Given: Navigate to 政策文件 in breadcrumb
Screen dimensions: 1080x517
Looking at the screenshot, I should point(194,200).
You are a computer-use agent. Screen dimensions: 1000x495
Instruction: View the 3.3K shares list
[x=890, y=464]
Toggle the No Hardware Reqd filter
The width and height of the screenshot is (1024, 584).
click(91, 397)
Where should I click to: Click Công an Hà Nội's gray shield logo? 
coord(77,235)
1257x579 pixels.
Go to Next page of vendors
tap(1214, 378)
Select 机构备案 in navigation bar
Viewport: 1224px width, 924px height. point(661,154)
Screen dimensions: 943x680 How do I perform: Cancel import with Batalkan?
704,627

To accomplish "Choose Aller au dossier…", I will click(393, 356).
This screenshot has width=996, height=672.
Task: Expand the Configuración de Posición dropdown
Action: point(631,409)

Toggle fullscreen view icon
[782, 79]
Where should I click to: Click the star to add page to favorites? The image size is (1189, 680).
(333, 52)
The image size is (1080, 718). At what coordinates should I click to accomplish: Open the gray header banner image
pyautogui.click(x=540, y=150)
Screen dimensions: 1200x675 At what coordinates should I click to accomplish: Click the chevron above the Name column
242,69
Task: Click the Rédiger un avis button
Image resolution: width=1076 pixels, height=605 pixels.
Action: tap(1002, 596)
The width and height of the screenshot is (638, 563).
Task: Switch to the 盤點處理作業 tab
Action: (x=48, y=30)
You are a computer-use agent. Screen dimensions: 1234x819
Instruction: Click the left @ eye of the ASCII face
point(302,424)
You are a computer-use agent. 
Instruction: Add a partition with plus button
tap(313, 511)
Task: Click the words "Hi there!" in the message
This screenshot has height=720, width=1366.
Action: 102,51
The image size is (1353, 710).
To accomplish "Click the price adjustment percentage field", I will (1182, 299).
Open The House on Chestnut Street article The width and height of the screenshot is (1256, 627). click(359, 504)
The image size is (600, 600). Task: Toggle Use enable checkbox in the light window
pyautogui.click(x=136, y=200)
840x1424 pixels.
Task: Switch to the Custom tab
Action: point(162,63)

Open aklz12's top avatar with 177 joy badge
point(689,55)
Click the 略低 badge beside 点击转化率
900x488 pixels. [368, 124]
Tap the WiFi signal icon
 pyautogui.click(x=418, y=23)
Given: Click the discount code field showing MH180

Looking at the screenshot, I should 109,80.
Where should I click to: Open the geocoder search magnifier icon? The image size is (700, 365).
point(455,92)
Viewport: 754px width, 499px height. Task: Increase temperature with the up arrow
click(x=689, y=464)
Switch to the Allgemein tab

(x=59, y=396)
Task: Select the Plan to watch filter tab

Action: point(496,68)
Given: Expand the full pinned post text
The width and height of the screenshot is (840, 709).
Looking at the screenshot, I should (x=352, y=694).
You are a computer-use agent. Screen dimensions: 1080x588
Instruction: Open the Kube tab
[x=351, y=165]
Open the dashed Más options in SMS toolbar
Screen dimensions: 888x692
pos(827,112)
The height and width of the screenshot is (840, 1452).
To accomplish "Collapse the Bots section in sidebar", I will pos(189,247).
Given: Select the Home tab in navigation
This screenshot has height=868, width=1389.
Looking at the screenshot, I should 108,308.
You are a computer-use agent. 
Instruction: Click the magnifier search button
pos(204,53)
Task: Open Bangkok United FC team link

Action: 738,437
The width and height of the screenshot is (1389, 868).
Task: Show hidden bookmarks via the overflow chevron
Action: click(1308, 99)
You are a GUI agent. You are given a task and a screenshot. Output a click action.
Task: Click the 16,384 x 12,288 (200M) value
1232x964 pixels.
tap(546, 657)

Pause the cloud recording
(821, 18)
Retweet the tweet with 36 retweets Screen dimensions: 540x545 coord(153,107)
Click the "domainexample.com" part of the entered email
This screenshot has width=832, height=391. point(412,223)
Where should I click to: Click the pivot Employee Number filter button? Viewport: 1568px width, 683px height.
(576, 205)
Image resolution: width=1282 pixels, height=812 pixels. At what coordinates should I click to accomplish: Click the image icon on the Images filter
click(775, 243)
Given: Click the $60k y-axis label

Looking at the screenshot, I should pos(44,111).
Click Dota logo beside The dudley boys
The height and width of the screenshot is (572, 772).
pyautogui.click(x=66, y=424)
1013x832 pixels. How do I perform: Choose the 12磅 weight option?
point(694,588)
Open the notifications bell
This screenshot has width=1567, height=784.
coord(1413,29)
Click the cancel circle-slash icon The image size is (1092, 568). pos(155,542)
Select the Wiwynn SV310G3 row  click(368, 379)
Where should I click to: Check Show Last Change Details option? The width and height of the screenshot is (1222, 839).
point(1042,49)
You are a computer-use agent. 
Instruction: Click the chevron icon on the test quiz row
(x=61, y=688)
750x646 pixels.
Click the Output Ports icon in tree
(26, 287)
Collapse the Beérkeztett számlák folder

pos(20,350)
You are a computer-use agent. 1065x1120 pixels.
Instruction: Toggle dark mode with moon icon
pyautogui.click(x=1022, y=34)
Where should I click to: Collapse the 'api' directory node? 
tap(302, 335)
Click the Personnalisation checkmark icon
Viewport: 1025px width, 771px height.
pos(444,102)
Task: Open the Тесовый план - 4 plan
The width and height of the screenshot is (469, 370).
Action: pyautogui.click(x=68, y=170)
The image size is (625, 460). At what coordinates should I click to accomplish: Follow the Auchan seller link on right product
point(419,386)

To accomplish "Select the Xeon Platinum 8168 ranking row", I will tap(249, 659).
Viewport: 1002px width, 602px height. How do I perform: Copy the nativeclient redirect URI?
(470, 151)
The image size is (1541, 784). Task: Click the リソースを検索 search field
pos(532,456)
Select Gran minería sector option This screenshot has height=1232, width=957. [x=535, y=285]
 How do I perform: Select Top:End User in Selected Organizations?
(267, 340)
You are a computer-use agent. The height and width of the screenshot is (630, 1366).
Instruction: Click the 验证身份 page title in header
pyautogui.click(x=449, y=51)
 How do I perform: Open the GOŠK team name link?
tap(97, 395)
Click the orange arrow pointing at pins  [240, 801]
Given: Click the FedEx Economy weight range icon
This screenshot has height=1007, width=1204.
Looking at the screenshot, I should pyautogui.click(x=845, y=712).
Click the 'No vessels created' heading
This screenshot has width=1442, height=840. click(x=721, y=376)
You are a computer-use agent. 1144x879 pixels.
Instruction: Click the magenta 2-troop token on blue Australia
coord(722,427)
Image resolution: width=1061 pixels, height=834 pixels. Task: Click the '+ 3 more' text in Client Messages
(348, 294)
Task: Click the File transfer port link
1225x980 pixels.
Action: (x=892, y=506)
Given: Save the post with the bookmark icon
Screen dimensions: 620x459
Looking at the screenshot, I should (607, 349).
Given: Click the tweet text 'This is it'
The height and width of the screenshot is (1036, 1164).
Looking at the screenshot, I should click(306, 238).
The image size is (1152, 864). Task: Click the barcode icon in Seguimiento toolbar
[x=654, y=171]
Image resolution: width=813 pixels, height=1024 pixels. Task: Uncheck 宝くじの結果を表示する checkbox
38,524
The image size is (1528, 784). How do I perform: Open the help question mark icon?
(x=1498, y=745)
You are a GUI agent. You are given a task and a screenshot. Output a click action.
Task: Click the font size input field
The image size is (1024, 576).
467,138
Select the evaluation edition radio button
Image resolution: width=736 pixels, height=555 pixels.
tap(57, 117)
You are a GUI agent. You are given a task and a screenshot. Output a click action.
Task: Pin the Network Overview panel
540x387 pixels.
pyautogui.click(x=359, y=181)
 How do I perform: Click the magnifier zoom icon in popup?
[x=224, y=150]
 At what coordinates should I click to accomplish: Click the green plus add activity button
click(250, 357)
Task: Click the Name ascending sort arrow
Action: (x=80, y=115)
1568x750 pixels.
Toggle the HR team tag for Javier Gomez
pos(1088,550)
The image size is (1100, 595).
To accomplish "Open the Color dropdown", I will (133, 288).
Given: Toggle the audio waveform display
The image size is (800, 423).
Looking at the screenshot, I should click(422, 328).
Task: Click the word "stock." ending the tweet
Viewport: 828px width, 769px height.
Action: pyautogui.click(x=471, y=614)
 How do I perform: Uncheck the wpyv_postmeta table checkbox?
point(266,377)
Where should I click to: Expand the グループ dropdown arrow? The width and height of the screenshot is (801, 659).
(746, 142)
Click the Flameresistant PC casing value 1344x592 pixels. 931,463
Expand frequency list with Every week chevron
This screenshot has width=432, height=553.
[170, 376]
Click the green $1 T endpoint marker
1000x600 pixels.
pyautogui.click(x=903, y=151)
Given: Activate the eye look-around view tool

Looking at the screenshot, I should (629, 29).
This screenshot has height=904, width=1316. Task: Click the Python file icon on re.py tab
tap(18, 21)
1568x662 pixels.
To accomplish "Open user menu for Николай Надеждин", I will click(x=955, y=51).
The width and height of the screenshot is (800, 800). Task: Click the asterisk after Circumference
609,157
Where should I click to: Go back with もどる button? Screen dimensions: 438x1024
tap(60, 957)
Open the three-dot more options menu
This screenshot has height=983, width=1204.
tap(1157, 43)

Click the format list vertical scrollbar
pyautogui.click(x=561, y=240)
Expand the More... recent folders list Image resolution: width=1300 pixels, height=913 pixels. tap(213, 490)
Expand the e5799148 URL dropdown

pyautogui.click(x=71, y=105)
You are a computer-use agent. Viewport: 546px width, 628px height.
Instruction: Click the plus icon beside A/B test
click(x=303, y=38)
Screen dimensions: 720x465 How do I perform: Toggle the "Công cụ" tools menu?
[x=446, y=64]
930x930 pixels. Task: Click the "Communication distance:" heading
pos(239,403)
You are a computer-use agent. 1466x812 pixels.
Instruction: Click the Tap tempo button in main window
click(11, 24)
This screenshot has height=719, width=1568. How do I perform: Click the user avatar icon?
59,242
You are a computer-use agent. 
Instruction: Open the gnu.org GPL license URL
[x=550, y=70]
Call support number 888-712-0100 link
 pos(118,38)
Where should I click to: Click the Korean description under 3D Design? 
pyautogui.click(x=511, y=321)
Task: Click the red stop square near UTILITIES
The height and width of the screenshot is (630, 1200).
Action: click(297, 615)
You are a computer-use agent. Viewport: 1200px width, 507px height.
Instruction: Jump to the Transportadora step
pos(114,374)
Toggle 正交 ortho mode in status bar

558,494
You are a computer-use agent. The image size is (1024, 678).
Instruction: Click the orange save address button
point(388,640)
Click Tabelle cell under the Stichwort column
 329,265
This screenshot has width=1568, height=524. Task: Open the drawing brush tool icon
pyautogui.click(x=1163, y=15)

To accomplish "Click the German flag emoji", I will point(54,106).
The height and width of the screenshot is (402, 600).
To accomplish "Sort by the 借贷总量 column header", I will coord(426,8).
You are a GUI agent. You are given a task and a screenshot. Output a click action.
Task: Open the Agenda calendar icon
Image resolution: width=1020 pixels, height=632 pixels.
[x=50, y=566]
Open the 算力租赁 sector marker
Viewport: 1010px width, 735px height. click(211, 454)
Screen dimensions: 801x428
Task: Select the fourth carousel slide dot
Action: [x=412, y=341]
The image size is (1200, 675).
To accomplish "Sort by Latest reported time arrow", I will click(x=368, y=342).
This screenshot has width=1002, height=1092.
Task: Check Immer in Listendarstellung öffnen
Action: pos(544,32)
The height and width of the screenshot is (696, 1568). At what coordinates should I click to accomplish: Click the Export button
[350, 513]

################

_WHAT NEEDS TO BE DONE_: Write the number of data lines with "tweet", nothing else.

_TASK RESPONSE_: 3